Extract every line of the records below and reproduce each one verbatim.

....

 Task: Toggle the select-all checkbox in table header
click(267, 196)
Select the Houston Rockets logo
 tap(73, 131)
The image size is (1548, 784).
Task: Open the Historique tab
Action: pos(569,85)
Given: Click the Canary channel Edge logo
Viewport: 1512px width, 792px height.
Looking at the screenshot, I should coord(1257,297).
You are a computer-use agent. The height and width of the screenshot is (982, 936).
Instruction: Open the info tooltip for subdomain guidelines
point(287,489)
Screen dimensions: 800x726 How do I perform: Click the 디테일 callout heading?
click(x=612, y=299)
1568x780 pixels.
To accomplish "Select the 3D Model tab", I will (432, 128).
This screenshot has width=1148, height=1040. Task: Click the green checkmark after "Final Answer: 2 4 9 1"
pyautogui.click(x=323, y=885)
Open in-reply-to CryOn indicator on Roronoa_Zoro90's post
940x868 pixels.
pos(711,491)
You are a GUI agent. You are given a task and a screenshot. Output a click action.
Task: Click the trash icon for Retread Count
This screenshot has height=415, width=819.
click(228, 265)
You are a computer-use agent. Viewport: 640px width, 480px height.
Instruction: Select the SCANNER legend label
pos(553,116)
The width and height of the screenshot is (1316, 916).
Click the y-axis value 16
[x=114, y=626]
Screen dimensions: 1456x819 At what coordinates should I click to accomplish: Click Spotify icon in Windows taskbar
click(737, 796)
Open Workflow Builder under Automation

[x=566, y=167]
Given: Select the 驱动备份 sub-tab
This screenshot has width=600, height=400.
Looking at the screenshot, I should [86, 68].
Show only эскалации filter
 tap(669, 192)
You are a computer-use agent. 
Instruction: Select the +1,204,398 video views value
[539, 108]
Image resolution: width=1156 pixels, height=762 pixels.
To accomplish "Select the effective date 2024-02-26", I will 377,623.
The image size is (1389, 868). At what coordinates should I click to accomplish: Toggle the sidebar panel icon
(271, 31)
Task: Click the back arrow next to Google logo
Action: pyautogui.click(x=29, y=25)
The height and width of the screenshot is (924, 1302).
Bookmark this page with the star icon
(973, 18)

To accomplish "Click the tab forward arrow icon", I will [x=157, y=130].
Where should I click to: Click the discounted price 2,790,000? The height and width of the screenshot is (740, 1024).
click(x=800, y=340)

....

▶ [Task solution]
 Task: Toggle the select-all checkbox in table header
click(267, 196)
Select the Houston Rockets logo
 tap(73, 131)
The image size is (1548, 784).
Task: Open the Historique tab
Action: pos(569,85)
Given: Click the Canary channel Edge logo
Viewport: 1512px width, 792px height.
Looking at the screenshot, I should coord(1257,297).
You are a computer-use agent. The height and width of the screenshot is (982, 936).
Instruction: Open the info tooltip for subdomain guidelines
point(287,489)
Screen dimensions: 800x726 How do I perform: Click the 디테일 callout heading?
click(x=612, y=299)
1568x780 pixels.
To accomplish "Select the 3D Model tab", I will (432, 128).
This screenshot has width=1148, height=1040. Task: Click the green checkmark after "Final Answer: 2 4 9 1"
pyautogui.click(x=323, y=885)
Open in-reply-to CryOn indicator on Roronoa_Zoro90's post
940x868 pixels.
pos(711,491)
You are a GUI agent. You are given a task and a screenshot. Output a click action.
Task: Click the trash icon for Retread Count
This screenshot has height=415, width=819.
click(228, 265)
You are a computer-use agent. Viewport: 640px width, 480px height.
Instruction: Select the SCANNER legend label
pos(553,116)
The width and height of the screenshot is (1316, 916).
Click the y-axis value 16
[x=114, y=626]
Screen dimensions: 1456x819 At what coordinates should I click to accomplish: Click Spotify icon in Windows taskbar
click(737, 796)
Open Workflow Builder under Automation

[x=566, y=167]
Given: Select the 驱动备份 sub-tab
This screenshot has width=600, height=400.
Looking at the screenshot, I should [86, 68].
Show only эскалации filter
 tap(669, 192)
You are a computer-use agent. 
Instruction: Select the +1,204,398 video views value
[539, 108]
Image resolution: width=1156 pixels, height=762 pixels.
To accomplish "Select the effective date 2024-02-26", I will 377,623.
The image size is (1389, 868). At what coordinates should I click to accomplish: Toggle the sidebar panel icon
(271, 31)
Task: Click the back arrow next to Google logo
Action: pyautogui.click(x=29, y=25)
The height and width of the screenshot is (924, 1302).
Bookmark this page with the star icon
(973, 18)

To accomplish "Click the tab forward arrow icon", I will [x=157, y=130].
Where should I click to: Click the discounted price 2,790,000? The height and width of the screenshot is (740, 1024).
click(x=800, y=340)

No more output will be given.